SHIFTING THE FOCUS OF ATTENTION

  Philip was so preoccupied with how bad he was feeling when ‘performing’ that he rarely sought any additional information from the reactions of his peers to his presentation. He concluded that if he felt so bad, his performance must be equally bad. However, by shifting his focus of attention from an internal to an external direction, he was able to reduce the confirmatory evidence from his internal state and increase the opportunity to disconfirm evidence from the environment. By scanning his social environment he was able to see that his peers were listening and interested and it took his attention away from all the negative physical and cognitive events that he was experiencing internally.

CHALLENGING NEGATIVE THINKING

  Philip began keeping a record of his thoughts and feelings in a thoughts diary (as described in Chapter 9). By doing so he was able to identify and label the unhelpful thoughts relating to how badly he imagined he would perform in front of his peers. For example, he imagined that he would ‘go to pieces’, ‘shake uncontrollably’, ‘sweat’, ‘blush’, make a ‘complete fool’ of himself and show everyone that he was ‘not up to the job’. He was able to use the techniques outlined in Chapter 9 to challenge his negative thinking and set up behavioural experiments to test out his new predictions. Also, by shifting his attention externally he was able to access external evidence that he could use to weigh up how likely it was that his feared consequences would occur, i.e., that people would notice his anxiety and judge his performance as poor.

DROPPING SAFETY BEHAVIOURS

  Philip dropped his safety behaviours in an incremental way and used behavioural experiments as a way of establishing if his feared outcome would come true or not. For example, he practised speaking more slowly, making more eye contact, wearing less anti-perspirant, drinking less water and wearing tighter clothing to establish if making these changes really did have the catastrophic consequences that he had imagined they would. He found to his surprise that his fears never materialized.

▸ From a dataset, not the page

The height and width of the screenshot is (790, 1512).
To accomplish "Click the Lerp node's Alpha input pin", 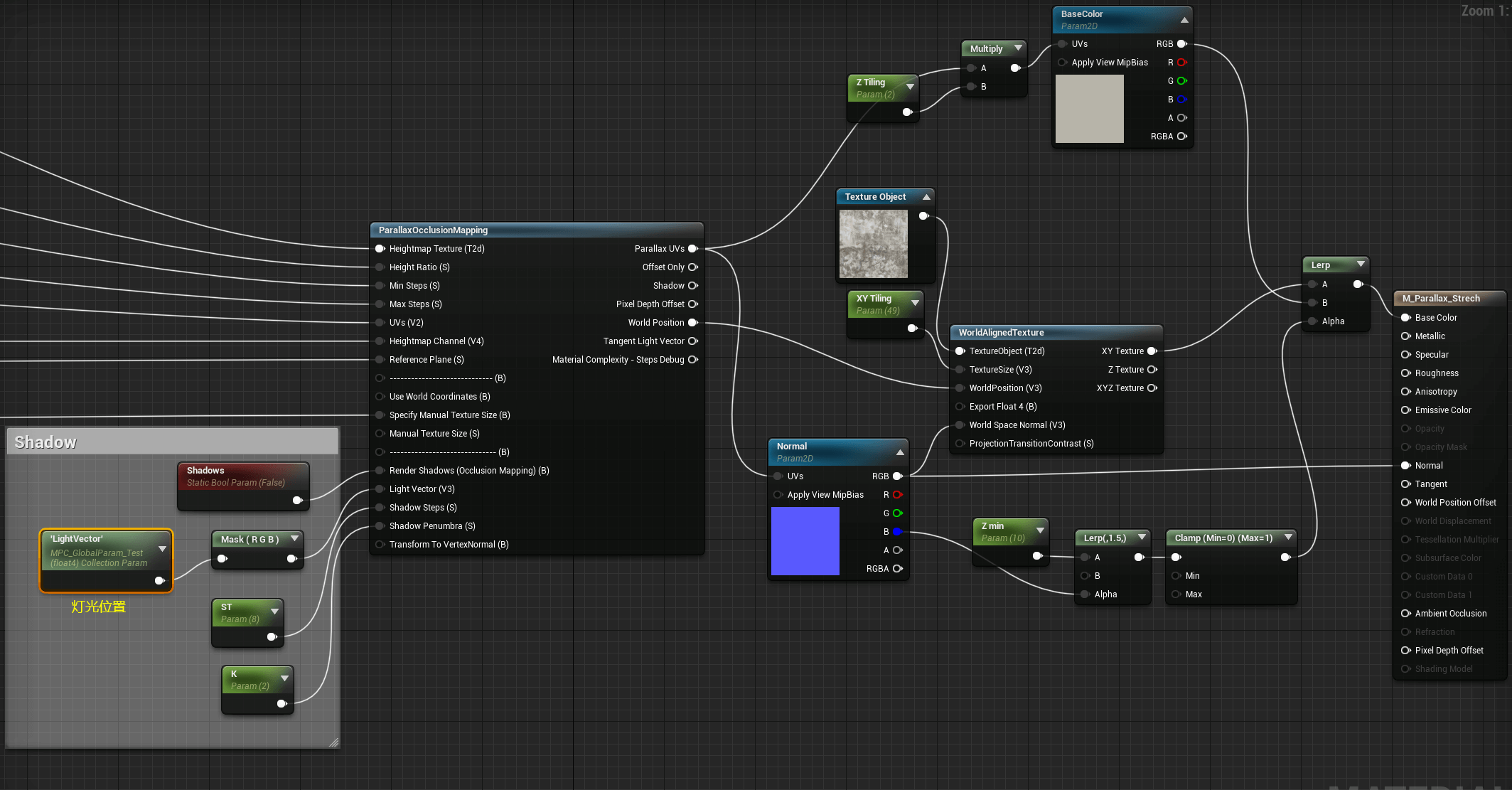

In addition to using the techniques described above, Philip also introduced forms for people to give him feedback about his performance and video recorded a couple of his sessions. Both of these provided further evidence to disconfirm his beliefs about his poor performance since the written feedback given was positive, and from observing himself on video he was able to see himself in the way others did. He also realized that his tendency to avoid situations involving public speaking served to maintain his problem and thus decided to offer to do more presentations in order to confront and overcome his fear. In the short term this was difficult but in the longer term it assisted him to make further progress in terms of building his confidence.